Decided On January 13, 1958
K.ARI Appellant
V/S
STATE Respondents

JUDGEMENT

(1.) The accused in Summary Trial Case No. 1935/1956 on the file of the Honorary Special First Class Magistrates Court at Kozhikode is the revision petitioner. The prosecution against him was for the offence punishable under S.3(a) and S.3 A (1) of the Prevention of Cruelty to Animals Act, Central Act XI of 1890 as amended by Act XIV of 1917 and Act XXV of 1938. The prosecution was launched by the S. P. C. A. Inspector at Kozhikode. According to him he noticed the accused driving a double bullock bandy along the Big Bazaar Road at Kozhikode at 3 P. M. on 26-6-1956 and, on finding that the bandy was heavily loaded and that the bulls were struggling hard to move forward with such a load, he stopped the bandy and prepared a mahazar noting the total weight of the load in the bandy and also the weight of the bulls. Since the load was in excess of the permissible limit, the charge was laid against the accused under the aforesaid sections. The accused pleaded not guilty to the charge. On behalf of the prosecution the S. P. C. A. Inspector and another independent witness were examined. This witness had attested the mahazar prepared by the Inspector which was also marked as Ext. PI-The learned Magistrate accepted the evidence of the witnesses supported by the mahazar Ext. P1 and convicted the accused under S.3 (a) and S.3-A (I) of the Prevention of Cruelty to Animals Act and sentenced him to pay a fine of Rs. 10 or in default, to undergo simple imprisonment for 7 days. The accused has come up in revision challenging the legality of the conviction entered against him.

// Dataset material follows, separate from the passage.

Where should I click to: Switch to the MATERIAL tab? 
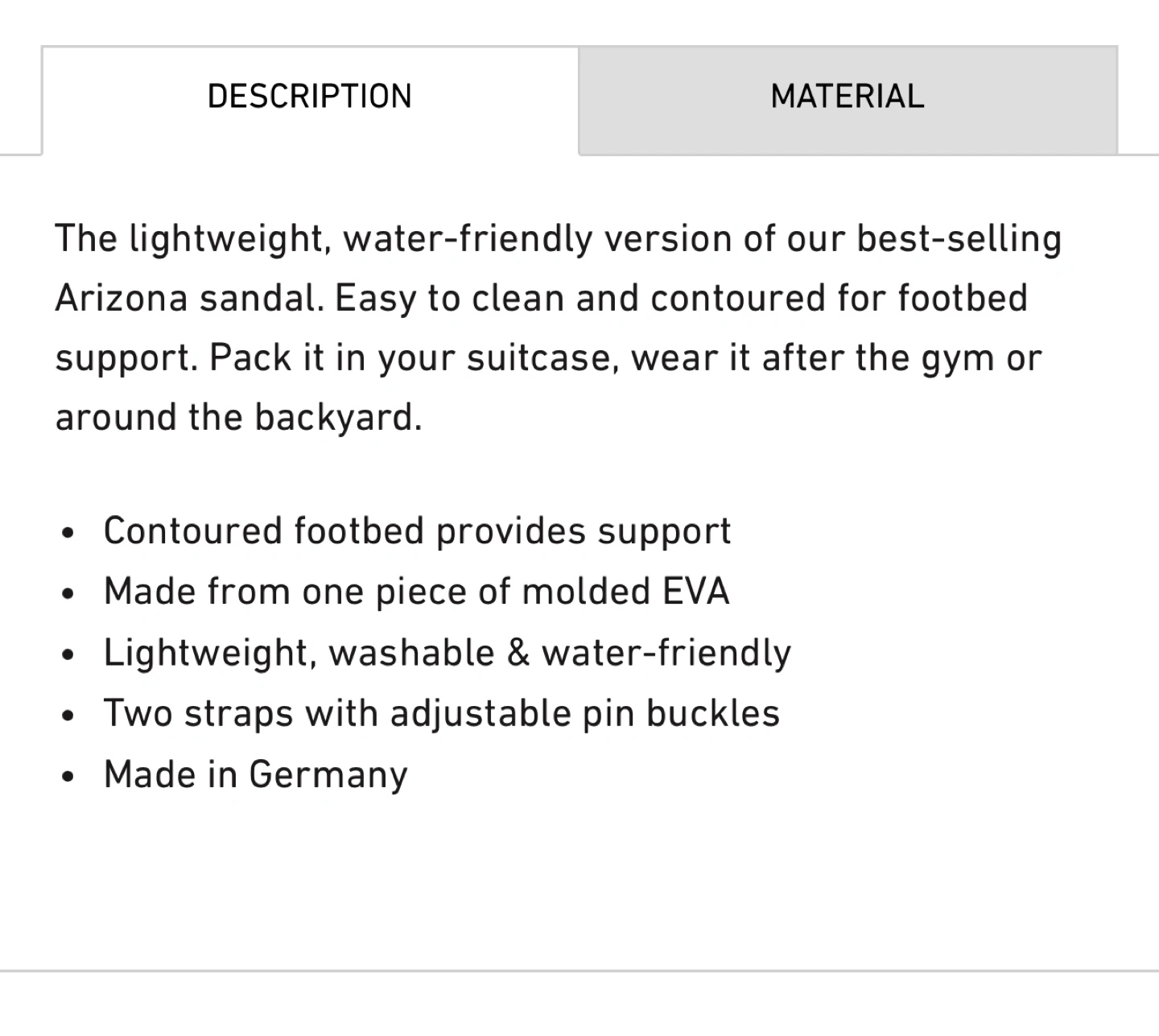click(x=848, y=100)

(2.) What is made punishable under S.3 (a) is overdriving, beating, or otherwise treating any animal so as to subject it to unnecessary pain or suffering. From the manner in which this sub-section is worded, it is obvious that overdriving by itself is not made punishable. To constitute an offence under this sub-section, it must be shown that the overdriving was such as to subject the animal to unnecessary pain or suffering. The evidence adduced in this case does not satisfy this test. The witnesses examined in this case do not swear that the accused was seen overdriving the bulls. There is also no mention in the charge sheet filed by the S. P. C. A Inspector that the accused was seen overdriving the bulls. On the other hand, the complaint was that there was overloading and that the bulls appeared to be weak and to be struggling hard to drag the overloaded cart. Overloading is not the same as overdriving. Even accepting the evidence of PWs 1 and 2 that the bulls appeared to be weak and to be struggling hard to drag the cart, that is not sufficient to make out that the bulls were subjected to unnecessary pain or suffering. In fact the witnesses have not stated that it appeared to them that the bulls were being subjected to such unnecessary pain or suffering. Thus the essential ingredients of the offence contemplated by sub-s.(a) of S.3 have not been proved in this case. The conviction under that section cannot, therefore, be sustained.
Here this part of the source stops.